I have purchased both the bath bomb and the bath bar from TWH after many, many attempts at failed or so so products.  The first attend was a perfect success on both. I highly recommend her recipes. I spend WAY more just testing others and mine that I could have got hers and saved a ton of money.  Defiantly top notch and the pictorial and step by step is second to none


----------



## PuddinAndPeanuts (Feb 25, 2017)

Buckscent said:


> I have purchased both the bath bomb and the bath bar from TWH after many, many attempts at failed or so so products.  The first attend was a perfect success on both.
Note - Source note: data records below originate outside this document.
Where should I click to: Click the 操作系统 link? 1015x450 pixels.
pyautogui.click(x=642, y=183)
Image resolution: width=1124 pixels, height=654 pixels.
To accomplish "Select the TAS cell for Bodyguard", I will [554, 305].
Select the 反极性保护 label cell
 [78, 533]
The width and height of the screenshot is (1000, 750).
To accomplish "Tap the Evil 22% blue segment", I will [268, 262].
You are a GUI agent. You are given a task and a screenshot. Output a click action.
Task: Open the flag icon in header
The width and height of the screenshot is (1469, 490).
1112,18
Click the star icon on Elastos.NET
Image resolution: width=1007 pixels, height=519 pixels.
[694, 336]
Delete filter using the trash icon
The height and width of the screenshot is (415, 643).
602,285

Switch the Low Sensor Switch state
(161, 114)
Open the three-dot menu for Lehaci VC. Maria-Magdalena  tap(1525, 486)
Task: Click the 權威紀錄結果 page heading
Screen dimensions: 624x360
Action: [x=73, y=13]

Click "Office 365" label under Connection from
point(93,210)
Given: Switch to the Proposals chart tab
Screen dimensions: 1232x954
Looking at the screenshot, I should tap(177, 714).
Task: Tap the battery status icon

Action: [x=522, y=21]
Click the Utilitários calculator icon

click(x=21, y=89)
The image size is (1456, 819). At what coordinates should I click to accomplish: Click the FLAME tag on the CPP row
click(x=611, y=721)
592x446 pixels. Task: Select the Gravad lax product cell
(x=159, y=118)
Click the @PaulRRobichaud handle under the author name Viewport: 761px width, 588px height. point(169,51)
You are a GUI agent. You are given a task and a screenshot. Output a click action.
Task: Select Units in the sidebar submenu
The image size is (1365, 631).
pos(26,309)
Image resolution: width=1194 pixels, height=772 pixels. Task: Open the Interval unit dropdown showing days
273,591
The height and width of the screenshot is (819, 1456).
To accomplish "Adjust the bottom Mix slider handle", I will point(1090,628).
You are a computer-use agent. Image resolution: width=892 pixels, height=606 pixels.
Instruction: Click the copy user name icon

I highly recommend her recipes. I spend WAY more just testing others and mine that I could have got hers and saved a ton of money.  Defiantly top notch and the pictorial and step by step is second to none




Thank you for that- I just got the cupcake bubble bomb recipe.  Looks like a solid recipe- nothing alarming or impractical.  If my mold comes today, I'll be giving it its first trial run.  VERY excited! Gonna look like these spectacularly adorable oysters I saw in a crap Pinterest recipe.  (Apparently shaving cream is a credible bath bomb ingredient. REALLY????)


----------



## BattleGnome (Feb 25, 2017)

I have used m&p before. I don't have shaving cream on hand but I'm sure it's surfactants and soap to some degree.


----------



## baylee (Feb 25, 2017)

PuddinAndPeanuts said:


> Thank you for that- I just got the cupcake bubble bomb recipe.  Looks like a solid recipe- nothing alarming or impractical.  If my mold comes today, I'll be giving it its first trial run.  VERY excited! Gonna look like these spectacularly adorable oysters I saw in a crap Pinterest recipe.  (Apparently shaving cream is a credible bath bomb ingredient. REALLY????)



Is there a particular type of mold that's needed?  TIA


----------



## powderpink (Feb 27, 2017)

I think you probably need a silicone cupcake mold if you want it to come out cupcake shaped.



PuddinAndPeanuts said:


> Thank you for that- I just got the cupcake bubble bomb recipe.  Looks like a solid recipe- nothing alarming or impractical.  If my mold comes today, I'll be giving it its first trial run.  VERY excited! Gonna look like these spectacularly adorable oysters I saw in a crap Pinterest recipe.  (Apparently shaving cream is a credible bath bomb ingredient. REALLY????)



Let us know how it went!


And buckscent, than you for sharing your experience, I feel more confident trying out the bathbomb recipe now.


----------



## PuddinAndPeanuts (Mar 6, 2017)

I just wanted to update- I got her cupcake bubble bomb recipe. It works great, and imo that piped Bomb recipe is golden.  The seller is very, very responsive to helping out. 

My two minor gripes: she fragrances her bombs at a rate something like 3x what I've been doing. But- time may prove me wrong.

There aren't a whole lot of bubbles- but I think my expectations are way, way too high.

Overall, clear, photo-illustrated directions with a seller seemingly happy to help you troubleshoot. I strongly recommend this option to anyone out there thinking about it.

ETA- my design changed the proportion of piped vs: molded bomb. This is why I saw fewer bubbles than expected. I'm certain the intended cupcake design would bubble beautifully.


----------



## cmzaha (Mar 7, 2017)

doriettefarm said:


> Thanks for sharing your bomb recipe lsg.  I've had good luck with the butter bombs but mine tend to sink instead of float.  Do yours float?  I think I may be packing mine too tight.  Bath bombs are still my nemesis . . . maybe one day I will master them.
> 
> I did use the linked recipe again today to make some rolled bubble bars.  It turned out okay but the rolls are tiny.  For me, this recipe seems to work better when rolling out the dough and cutting with a cookie cutter.  Still need to do a tub test and see how it performs but it definitely seems to dry quicker than the bubble bar recipes with lots of glycerin.


They are also my nemisis. My problem is I hate oils and butters in bath bombs due to poor plumbing and slipping issues.


----------